#### [Short problem 1]
Using the article about cardinals in Rome before the conclave, decide whether each statement agrees with it: (a) the conclave will begin on Tuesday; (b) Chi ran a two-page spread showing Cardinal Roger Mahony drinking wine; (c) the cardinals will eat and sleep in the Sistine Chapel during the election. Answer yes or no for each and quote the deciding words.
#### [Short problem 2]
Write the next few sentences of the article about cardinals in Rome before the conclave, picking up after its final sentence.

Start Text section

Cardinals from Britain and the United States have been spotted in some of the Italian capital's eateries enjoying what little time off they have from formal meetings and behind-the-scenes talks on who should be the next pope.
"It's hard to get a bad meal in Rome," quipped Archbishop of Boston Sean O'Malley, one of the 115 "cardinal electors" who will take the momentous decision in the Sistine Chapel in a conclave that will begin on Tuesday.
Cardinals early on Tuesday have to move into St Martha's residence in the Vatican, where they will eat and sleep in total isolation from the outside world for the duration of a papal election held in strictest secrecy.
The capital's famous paparazzi -- who usually spend their time chasing visiting film stars or footballers up to no good -- have been kept busy ahead of the conclave snapping the "Princes of the Church" in Rome's many eateries.
The latest issue of gossip magazine Chi, which caused a scandal with topless photos of Prince William's wife Kate Middleton in September, had a two-page spread with US Cardinal Roger Mahony drinking a glass of wine in a restaurant.
French Cardinal Philippe Barbarin, the archbishop of Lyon, has been spotted riding his bike into the Vatican for the pre-conclave "general congregation" talks -- perhaps a way of avoiding the clusters of journalists at the entrance.

End Text section
Start Data provided

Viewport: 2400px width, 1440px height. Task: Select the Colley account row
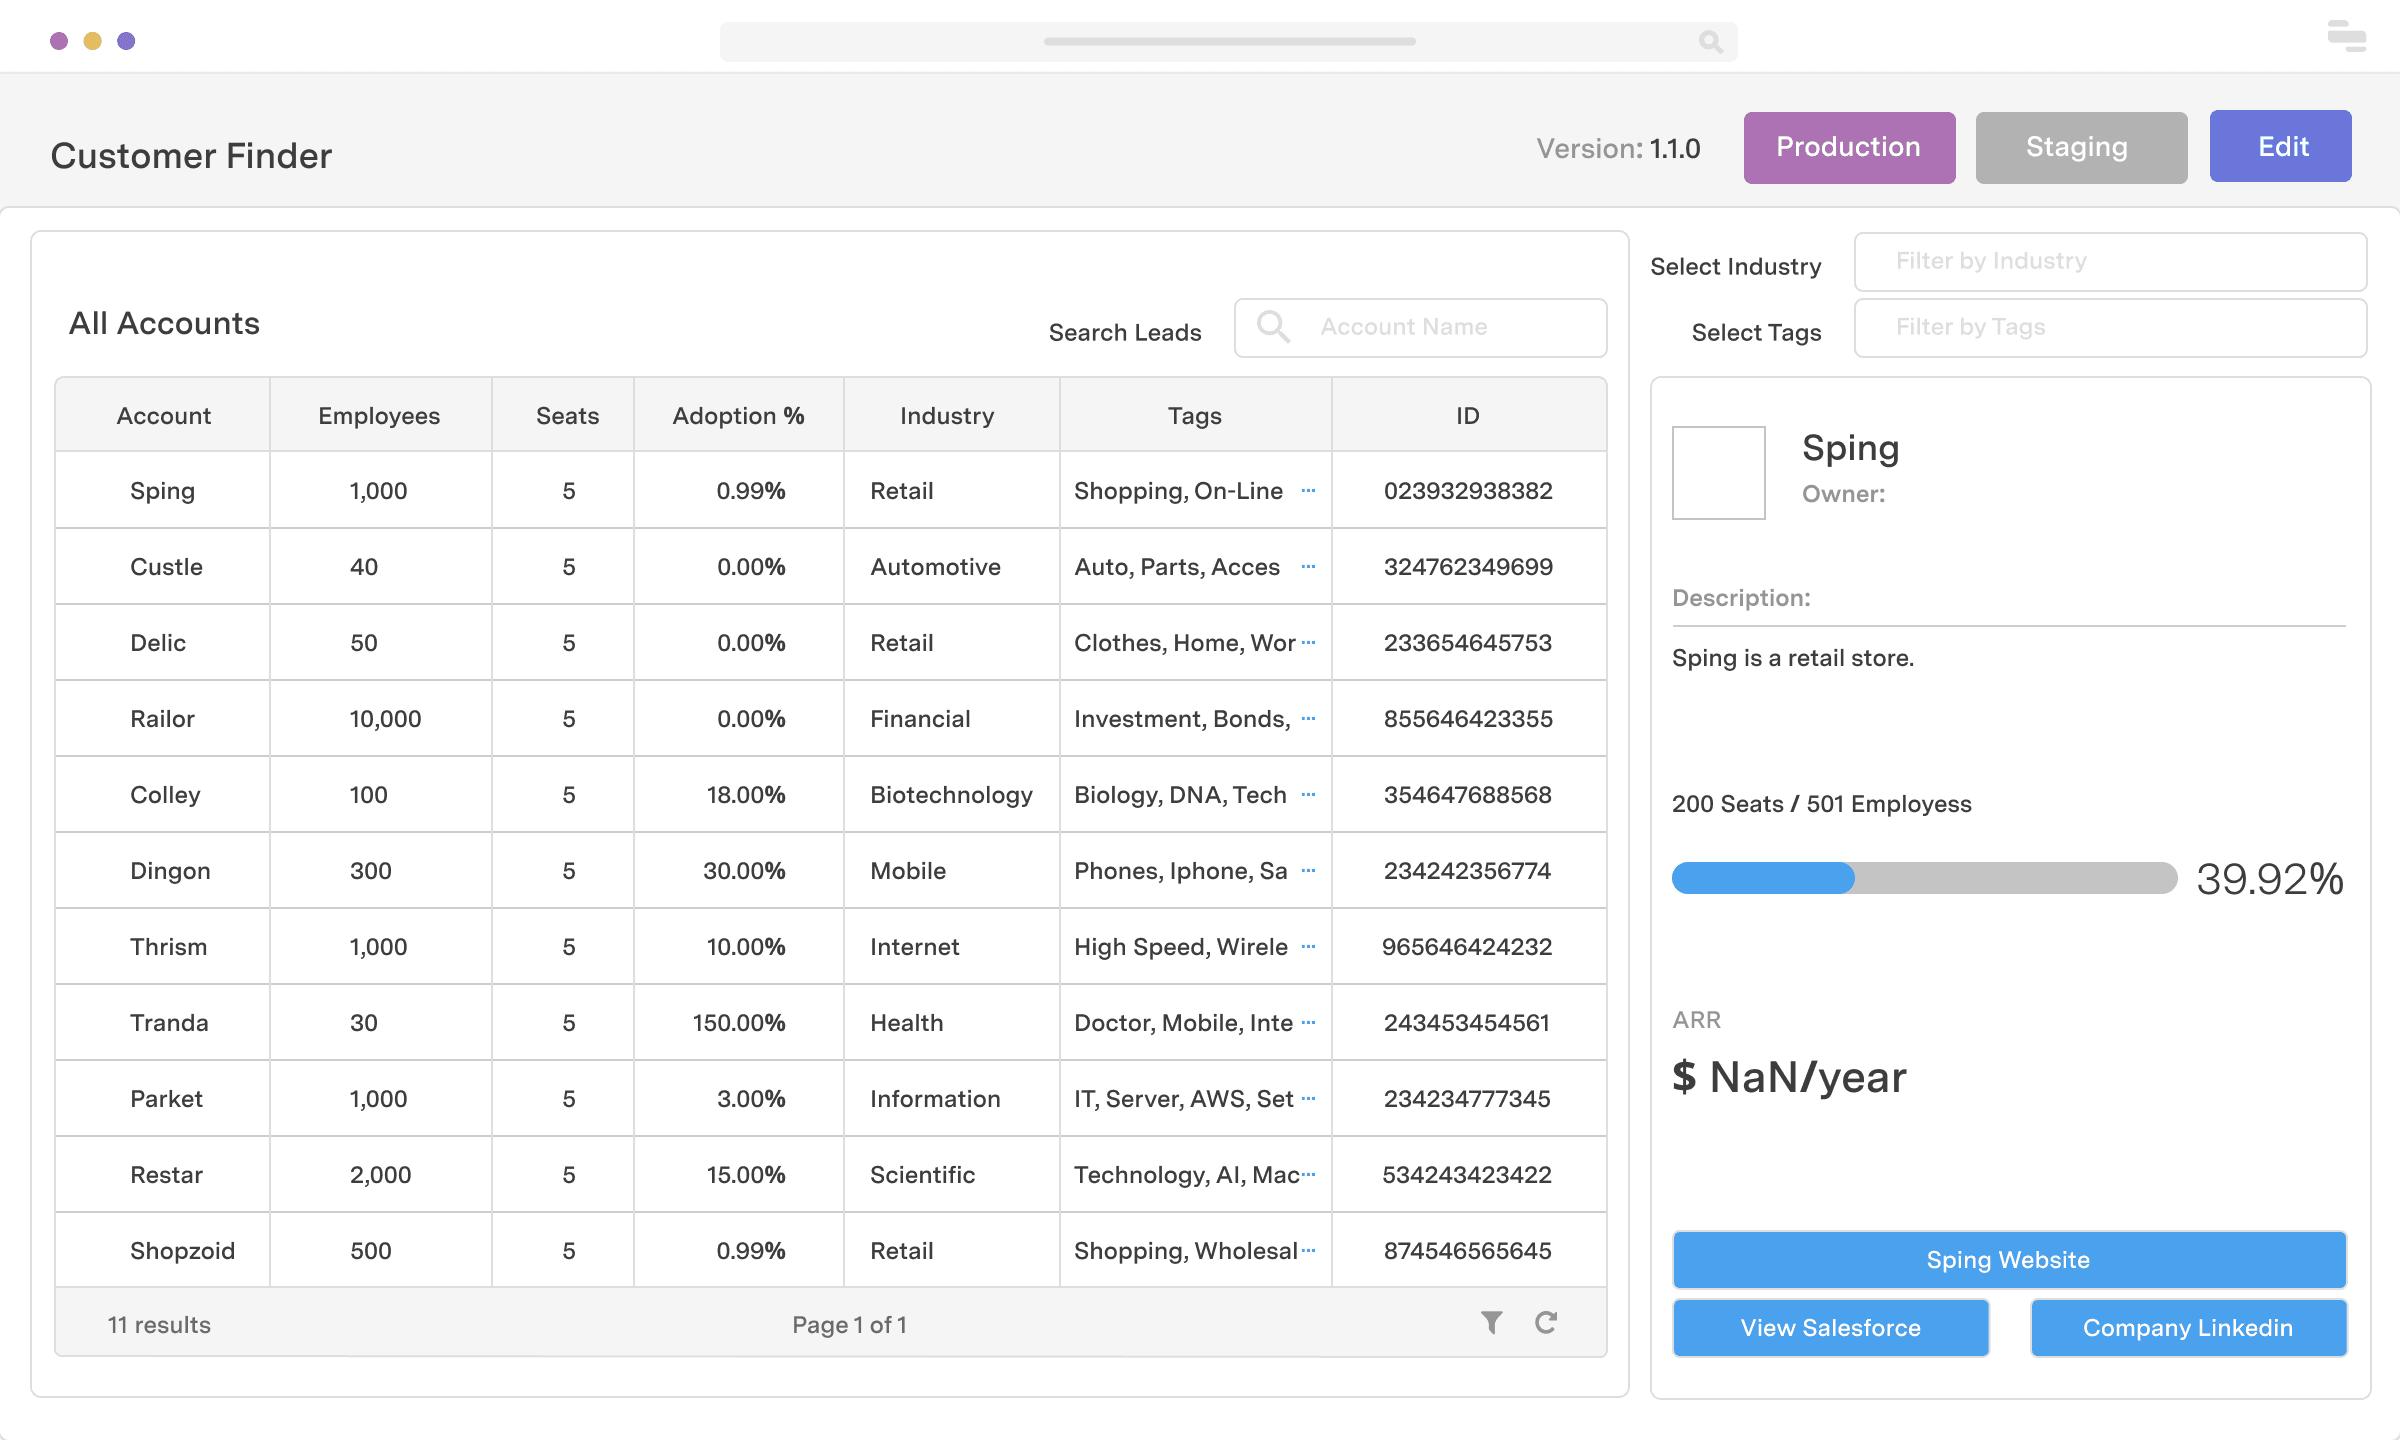[x=165, y=794]
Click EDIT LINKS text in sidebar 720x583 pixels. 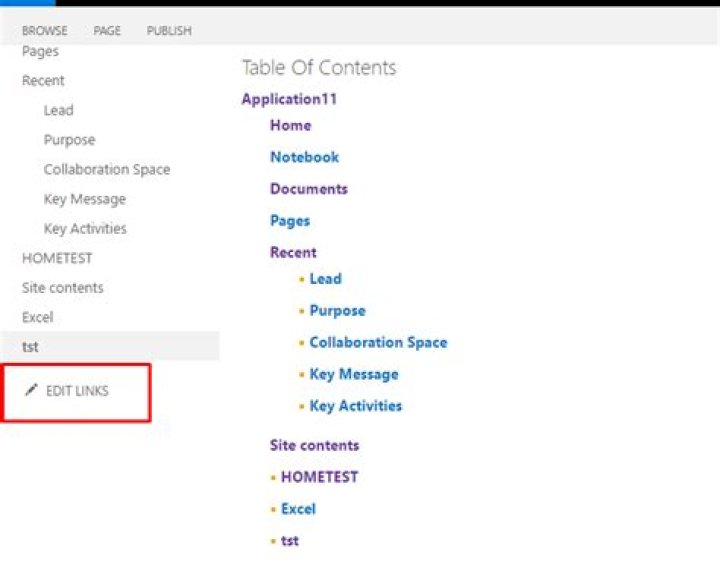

End Data provided

#### [Expected output 1]
(a) Yes: "in a conclave that will begin on Tuesday."
(b) Yes: "had a two-page spread with US Cardinal Roger Mahony drinking a glass of wine in a restaurant."
(c) No: "move into St Martha's residence in the Vatican, where they will eat and sleep in total isolation from the outside world."

#### [Expected output 2]
British Cardinal Cormac Murphy O'Connor, the former archbishop of Westminster, waxed lyrical about Rome to one interviewer, remembering an "adorable ecclesiastical village" from when he first visited in 1950.
His US colleague Donald Wuerl, the archbishop of Washington, a fluent Italian speaker who also lived in Italy for many years, was spotted thanking the cook at a traditional restaurant near the Vatican after a lunch break.
Cardinal Timothy Dolan, the archbishop of New York, wrote a letter to his parishioners saying he was particularly sorry to be missing St Patrick's Day -- the feast day of New York's patron saint which this year falls on March 17.
"So far, I’ve been unable to find any Irish brown bread, corned-beef, or whiskey. Don’t get me wrong, I love the food and wine here in Rome!" he said.
A Brazilian and a Mexican cardinal even found time for a day trip with a great deal of symbolic significance when they went to the city of Viterbo near Rome where the first conclave to elect a pope was held in the 13th century.
Brazil's Raymundo Damasceno Assis and Mexico's Norberto Rivera Carrera toured the imposing papal palace in the city, where the tradition of locking cardinals in to speed up their election of a new pope first began in 1268.
Cardinals then were fed only bread and water. When this failed to speed up the process, protesters tore off the palace's roof leaving electors exposed to the elements. The decision finally came in 1271 after 33 torturous months.
South African Cardinal Wilfrid Napier, the archbishop of Durban, who took part in the last conclave that elected Benedict XVI in 2005, took to Twitter to tell his online followers what awaits the Roman Catholic Church's modern-day cardinals.
"What's it like in conclave? Apart from NO radio or TV, NO newspapers or phone calls, emails or SMS's, NO Twitter or Facebook, all is normal," he wrote.
"In St Martha, there's no bandwidth of any kind!" he said in another tweet.
"We chat, discuss, get to know each other. Meals are special times. We relax, share stories about our home Churches, dream about the future!"